Besides induction of cell cycle arrest, artemisinin can also inhibit tumor cell proliferation via induction of apoptosis (25–27). Studies have shown that artemisinin can activate the p53-dependent and p53-independent apoptotic pathway (28–30), and that active oxygen has a crucial role in artemisinin-induced apoptosis (31). When reacting with iron, artemisinin produces large amounts of free radicals (32). Increases in intracellular ROS lead to the opening of the mitochondrial permeability transition pore (MPT), thus increasing the mitochondrial membrane permeability, resulting in a reduction of the Δψm. ROS can trigger and accelerate the opening of the MPT, which in turn promotes the generation of ROS (33,34). This feedback mechanism leads to a self-amplifying effect of ROS; thus, the opening of the MPT triggers an irreversible decrease of Δψm, leading to cell apoptosis. The present study found that artemisinin can induce the generation of ROS in GBC-SD and NOZ cells, along with the collapse of Δψm and activation of caspase-3, a key executioner of apoptosis. These results demonstrated that artemisinin exerts its anti-cancer effects by activating the ROS-mediated mitochondrial apoptotic pathway.

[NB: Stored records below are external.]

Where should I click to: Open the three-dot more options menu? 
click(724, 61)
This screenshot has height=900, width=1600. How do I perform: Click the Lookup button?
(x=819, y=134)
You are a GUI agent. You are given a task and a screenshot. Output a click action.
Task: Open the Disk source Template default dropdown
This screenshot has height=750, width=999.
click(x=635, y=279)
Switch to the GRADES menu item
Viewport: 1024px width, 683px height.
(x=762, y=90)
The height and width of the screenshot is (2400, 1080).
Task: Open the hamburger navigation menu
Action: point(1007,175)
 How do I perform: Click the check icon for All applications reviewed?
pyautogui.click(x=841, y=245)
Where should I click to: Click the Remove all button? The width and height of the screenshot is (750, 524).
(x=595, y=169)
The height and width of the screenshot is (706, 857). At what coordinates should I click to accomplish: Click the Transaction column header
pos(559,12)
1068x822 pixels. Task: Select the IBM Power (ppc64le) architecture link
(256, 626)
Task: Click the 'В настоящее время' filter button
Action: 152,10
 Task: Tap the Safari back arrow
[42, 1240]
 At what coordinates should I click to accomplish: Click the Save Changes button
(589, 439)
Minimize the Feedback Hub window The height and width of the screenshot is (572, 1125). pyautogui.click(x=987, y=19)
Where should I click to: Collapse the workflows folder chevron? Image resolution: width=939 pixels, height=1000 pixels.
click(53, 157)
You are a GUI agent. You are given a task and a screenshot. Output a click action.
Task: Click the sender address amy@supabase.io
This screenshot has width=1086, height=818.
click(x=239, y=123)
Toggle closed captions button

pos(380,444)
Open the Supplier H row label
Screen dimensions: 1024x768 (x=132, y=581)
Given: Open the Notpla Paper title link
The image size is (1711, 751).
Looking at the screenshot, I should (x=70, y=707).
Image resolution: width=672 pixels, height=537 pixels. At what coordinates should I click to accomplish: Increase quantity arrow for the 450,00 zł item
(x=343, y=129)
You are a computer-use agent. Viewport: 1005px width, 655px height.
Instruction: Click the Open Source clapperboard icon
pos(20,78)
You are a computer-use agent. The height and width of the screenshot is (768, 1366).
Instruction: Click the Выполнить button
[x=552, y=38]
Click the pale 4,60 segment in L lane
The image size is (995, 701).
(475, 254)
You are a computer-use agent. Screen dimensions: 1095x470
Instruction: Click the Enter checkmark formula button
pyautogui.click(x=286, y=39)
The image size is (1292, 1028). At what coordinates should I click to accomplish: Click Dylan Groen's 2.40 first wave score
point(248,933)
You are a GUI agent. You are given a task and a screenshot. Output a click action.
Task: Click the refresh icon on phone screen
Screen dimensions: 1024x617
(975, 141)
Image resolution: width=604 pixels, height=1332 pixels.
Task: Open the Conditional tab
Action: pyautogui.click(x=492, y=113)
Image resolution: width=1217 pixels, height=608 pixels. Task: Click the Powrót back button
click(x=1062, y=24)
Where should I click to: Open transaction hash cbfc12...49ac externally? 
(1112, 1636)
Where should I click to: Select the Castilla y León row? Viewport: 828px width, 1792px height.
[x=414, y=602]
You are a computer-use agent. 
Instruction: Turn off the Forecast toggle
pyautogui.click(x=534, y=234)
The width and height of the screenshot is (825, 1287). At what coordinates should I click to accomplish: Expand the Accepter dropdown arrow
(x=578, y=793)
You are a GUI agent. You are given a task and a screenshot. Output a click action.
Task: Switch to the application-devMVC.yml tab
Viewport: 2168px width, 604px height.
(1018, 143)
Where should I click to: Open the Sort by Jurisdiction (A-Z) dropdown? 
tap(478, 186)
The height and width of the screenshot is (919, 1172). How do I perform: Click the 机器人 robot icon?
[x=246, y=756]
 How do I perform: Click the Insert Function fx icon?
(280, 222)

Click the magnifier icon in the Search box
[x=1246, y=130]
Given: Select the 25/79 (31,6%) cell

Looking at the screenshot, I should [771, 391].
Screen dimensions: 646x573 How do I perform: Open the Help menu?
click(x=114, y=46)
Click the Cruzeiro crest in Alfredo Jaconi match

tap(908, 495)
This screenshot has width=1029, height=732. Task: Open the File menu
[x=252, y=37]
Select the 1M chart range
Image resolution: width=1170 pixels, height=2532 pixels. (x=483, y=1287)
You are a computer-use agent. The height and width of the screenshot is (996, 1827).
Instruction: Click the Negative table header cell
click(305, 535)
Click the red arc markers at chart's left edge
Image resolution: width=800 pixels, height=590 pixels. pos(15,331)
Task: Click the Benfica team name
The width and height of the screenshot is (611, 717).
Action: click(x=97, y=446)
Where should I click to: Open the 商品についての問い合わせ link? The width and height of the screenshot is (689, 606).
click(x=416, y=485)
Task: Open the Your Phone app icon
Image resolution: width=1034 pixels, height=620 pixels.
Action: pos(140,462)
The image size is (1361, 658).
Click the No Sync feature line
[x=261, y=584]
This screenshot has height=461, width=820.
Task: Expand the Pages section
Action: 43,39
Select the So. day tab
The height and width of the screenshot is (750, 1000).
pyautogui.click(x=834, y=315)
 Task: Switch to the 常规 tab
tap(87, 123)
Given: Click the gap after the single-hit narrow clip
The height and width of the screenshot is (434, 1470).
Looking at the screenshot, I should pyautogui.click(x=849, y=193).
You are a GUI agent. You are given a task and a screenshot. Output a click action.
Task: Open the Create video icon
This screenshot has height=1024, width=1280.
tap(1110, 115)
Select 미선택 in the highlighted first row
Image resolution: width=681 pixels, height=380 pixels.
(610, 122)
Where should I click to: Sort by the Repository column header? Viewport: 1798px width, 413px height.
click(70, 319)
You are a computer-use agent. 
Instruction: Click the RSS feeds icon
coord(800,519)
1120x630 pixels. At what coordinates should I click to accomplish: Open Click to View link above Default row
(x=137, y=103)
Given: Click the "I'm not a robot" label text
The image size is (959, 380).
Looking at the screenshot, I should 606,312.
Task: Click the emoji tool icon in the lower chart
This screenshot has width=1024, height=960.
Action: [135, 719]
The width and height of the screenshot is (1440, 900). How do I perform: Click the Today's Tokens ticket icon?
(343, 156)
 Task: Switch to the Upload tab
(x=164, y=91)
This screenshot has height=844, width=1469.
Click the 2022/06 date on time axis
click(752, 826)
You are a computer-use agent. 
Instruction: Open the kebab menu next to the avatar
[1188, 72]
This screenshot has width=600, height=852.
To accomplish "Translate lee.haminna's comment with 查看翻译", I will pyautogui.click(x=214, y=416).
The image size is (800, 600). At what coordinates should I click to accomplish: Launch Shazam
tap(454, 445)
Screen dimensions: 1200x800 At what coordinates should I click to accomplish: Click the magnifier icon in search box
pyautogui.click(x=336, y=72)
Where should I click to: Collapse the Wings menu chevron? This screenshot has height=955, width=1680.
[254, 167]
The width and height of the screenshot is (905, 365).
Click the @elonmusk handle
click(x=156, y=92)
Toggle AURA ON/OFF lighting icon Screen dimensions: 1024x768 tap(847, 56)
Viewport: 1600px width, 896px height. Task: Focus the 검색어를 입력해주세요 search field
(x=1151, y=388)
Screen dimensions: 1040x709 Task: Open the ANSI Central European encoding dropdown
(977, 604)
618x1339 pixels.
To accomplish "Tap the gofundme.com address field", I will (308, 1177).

In conclusion, the present study showed that artemisinin can inhibit the proliferation of GBC-SD and NOZ cells by generating ROS. It also triggers G1-phase arrest through upregulation of p16 protein expression and downregulation of CDK4 and cyclin D1 expression, as well as downregulation of ERK1/2. The ROS generated by artemisinin activate mitochondrial-mediated apoptosis. All of these findings suggested that artemisinin may be used as a novel drug for gallbladder cancer, which is facilitated by its previous approval for pharmaceutical use.